Let’s look at the fasta file. These are text files that you could open with any text editor (vi, emacs, pico, etc.), but these files are generally so large that trying to open them will cause lots of problems. Remember the commands more (to look at a file one page at the time), head (to see the file beginning) and tail (to see its end).

In this case let’s look at the beginning of a fasta file with head <filename> (choose any file in the data folder). For example:

$ head data/xxxx.fa

By default, head shows the first ten rows of the file. What type or raws are you watching?

$ wc –l data/xxx.fasta

You will get the number of rows in the file. If each line contains 60 bases, how many nucleotides has this scaffold? More details about fasta format you can find here: [1]

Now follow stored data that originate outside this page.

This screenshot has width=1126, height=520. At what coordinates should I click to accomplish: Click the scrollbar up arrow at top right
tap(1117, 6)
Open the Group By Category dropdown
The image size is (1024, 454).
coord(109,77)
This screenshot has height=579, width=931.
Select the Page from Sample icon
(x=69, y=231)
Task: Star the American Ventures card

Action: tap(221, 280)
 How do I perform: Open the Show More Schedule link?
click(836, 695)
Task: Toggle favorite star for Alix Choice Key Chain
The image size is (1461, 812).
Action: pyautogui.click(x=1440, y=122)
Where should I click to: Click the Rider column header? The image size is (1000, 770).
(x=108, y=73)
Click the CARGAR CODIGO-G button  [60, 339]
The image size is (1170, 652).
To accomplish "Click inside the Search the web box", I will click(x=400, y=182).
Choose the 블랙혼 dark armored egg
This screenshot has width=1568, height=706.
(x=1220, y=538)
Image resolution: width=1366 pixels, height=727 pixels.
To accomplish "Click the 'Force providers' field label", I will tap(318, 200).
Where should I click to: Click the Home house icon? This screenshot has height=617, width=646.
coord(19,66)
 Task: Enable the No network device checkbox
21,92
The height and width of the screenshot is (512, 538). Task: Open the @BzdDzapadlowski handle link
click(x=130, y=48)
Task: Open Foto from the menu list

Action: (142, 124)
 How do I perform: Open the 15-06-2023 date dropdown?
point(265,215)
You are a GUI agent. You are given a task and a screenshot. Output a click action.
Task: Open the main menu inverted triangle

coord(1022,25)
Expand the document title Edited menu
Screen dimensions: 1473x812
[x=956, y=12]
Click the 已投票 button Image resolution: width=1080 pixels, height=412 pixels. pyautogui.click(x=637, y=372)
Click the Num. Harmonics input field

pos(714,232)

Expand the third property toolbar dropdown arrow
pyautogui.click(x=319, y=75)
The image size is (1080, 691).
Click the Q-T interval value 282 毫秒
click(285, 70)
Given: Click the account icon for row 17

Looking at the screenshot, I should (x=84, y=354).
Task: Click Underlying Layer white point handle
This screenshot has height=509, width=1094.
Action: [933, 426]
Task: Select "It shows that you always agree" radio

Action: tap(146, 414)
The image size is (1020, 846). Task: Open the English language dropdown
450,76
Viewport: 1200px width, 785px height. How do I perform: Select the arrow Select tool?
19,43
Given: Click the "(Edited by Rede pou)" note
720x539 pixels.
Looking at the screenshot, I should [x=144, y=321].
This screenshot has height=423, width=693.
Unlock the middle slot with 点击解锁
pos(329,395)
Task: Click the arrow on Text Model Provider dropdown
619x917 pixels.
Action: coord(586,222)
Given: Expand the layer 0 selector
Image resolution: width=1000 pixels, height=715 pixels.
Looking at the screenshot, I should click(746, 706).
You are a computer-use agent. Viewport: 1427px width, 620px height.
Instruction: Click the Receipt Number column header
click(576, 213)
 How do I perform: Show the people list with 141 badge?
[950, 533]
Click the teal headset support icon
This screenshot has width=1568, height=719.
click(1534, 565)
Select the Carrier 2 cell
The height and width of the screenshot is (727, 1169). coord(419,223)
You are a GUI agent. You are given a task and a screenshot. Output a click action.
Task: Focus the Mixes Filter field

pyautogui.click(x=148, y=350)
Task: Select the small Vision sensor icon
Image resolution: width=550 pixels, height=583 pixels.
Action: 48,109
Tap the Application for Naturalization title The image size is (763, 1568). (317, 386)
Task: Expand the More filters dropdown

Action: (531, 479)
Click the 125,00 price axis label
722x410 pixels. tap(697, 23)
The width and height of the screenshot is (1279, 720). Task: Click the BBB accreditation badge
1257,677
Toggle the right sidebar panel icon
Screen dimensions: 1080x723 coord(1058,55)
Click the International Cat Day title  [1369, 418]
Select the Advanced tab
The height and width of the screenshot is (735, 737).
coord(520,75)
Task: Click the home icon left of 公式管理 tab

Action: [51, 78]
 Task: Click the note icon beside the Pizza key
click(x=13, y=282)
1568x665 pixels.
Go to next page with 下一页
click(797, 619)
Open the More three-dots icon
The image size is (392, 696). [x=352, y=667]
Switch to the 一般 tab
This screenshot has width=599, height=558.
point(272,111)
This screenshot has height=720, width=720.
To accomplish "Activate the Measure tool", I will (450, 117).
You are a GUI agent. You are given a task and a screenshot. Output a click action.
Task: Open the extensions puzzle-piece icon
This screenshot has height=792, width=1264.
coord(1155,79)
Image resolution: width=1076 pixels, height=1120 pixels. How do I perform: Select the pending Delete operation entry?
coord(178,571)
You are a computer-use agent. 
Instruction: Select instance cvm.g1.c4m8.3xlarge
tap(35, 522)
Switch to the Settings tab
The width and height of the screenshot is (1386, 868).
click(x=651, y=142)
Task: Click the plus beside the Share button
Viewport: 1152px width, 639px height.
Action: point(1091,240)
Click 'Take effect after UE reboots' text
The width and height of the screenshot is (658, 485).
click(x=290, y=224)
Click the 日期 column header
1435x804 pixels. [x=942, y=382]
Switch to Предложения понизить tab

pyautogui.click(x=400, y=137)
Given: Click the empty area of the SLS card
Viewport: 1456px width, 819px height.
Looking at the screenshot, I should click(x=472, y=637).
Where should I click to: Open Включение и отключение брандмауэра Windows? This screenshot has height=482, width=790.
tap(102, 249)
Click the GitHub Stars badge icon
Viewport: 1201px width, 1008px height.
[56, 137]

Now you can create another directory in your xxx directory. Lets call it tools. Copy the faSize tool from the following address to tools directory. Run faSize. Is the number of nucleotides the same that you calculated before?

 $ mkdir xxx  # create the tools directory
 $ cd xxxx # and move into it
 $ cp –r  /ibers/repository/public/courses/Genome-annotation/tools .  # copy the tools in xxx folder
 $ ls –l tools  # what’s in the folder
 $ ./faSize xxxx.fa